# [Text segment]
California leave bill could harm small furniture businesses

An effort to expand the California Family Rights Act could place heavy burdens on small businesses, including furniture stores, with as few as five employees.

Senate Bill 1383 would require covered businesses to provide up to 12 weeks of unpaid but protected leave from work for qualified employees, who could use a wide variety of reasons to claim the time off. Currently, the CFRA only applies to employers with 50 or more workers.

The measure, which is supported by Gov. Gavin Newsom, passed the California Senate by a vote of 21-12. It will move to the Assembly for consideration when it convenes after its current recess.

The Home Furnishings Association urges California members to ask their Assembly representatives to stop SB 1383. They can find their legislators here. Contact information for Assembly members is here.

Losing key employees poses hardships

A suggested message is:

As a small business owner, I have come through a very hard time and still face many challenges. I am trying to pay my employees and protect their health and safety at work. I depend on each and every one of them to keep my business running and serve our customers. I respect and do my best to accommodate their needs for time off. However, I am concerned that SB 1383, if enacted, would severely hinder my business operations. Granting up to 12 weeks of leave in a year’s time to important members of my small staff – who simply can’t be replaced by temporary workers – would weaken my business too much. If I have to close my store, everyone will be out of work!

Cal Chamber labels SB 1383 a “job-killer” bill. The HFA agrees.

# [Input data]
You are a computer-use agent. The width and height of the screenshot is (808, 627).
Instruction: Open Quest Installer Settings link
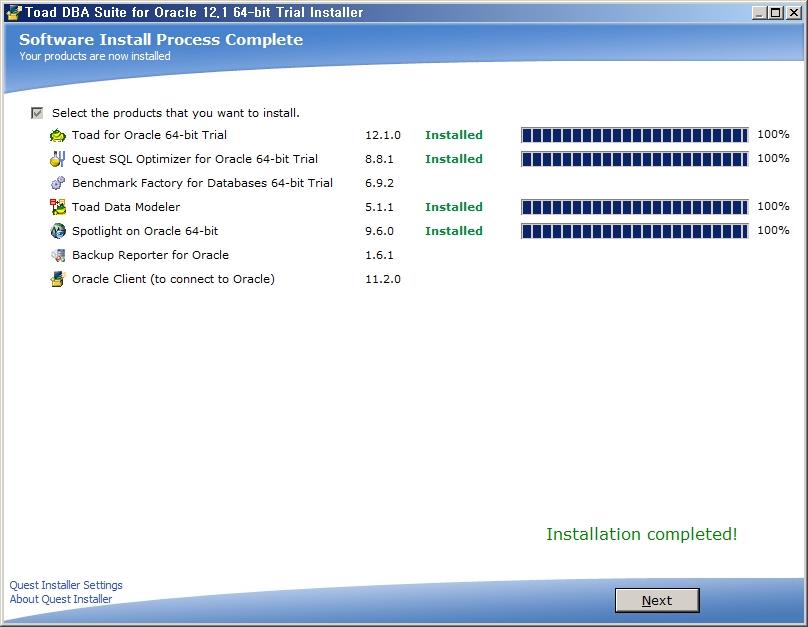(66, 585)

# [What to work on]
Answer these from the article on California's leave bill:
1. Under current law, the CFRA applies only to employers with how many workers?
2. By what vote did SB 1383 pass the California Senate?
3. What label does Cal Chamber give SB 1383?

# [Result of this exercise]
1. 50 or more workers.
2. 21-12.
3. A "job-killer" bill.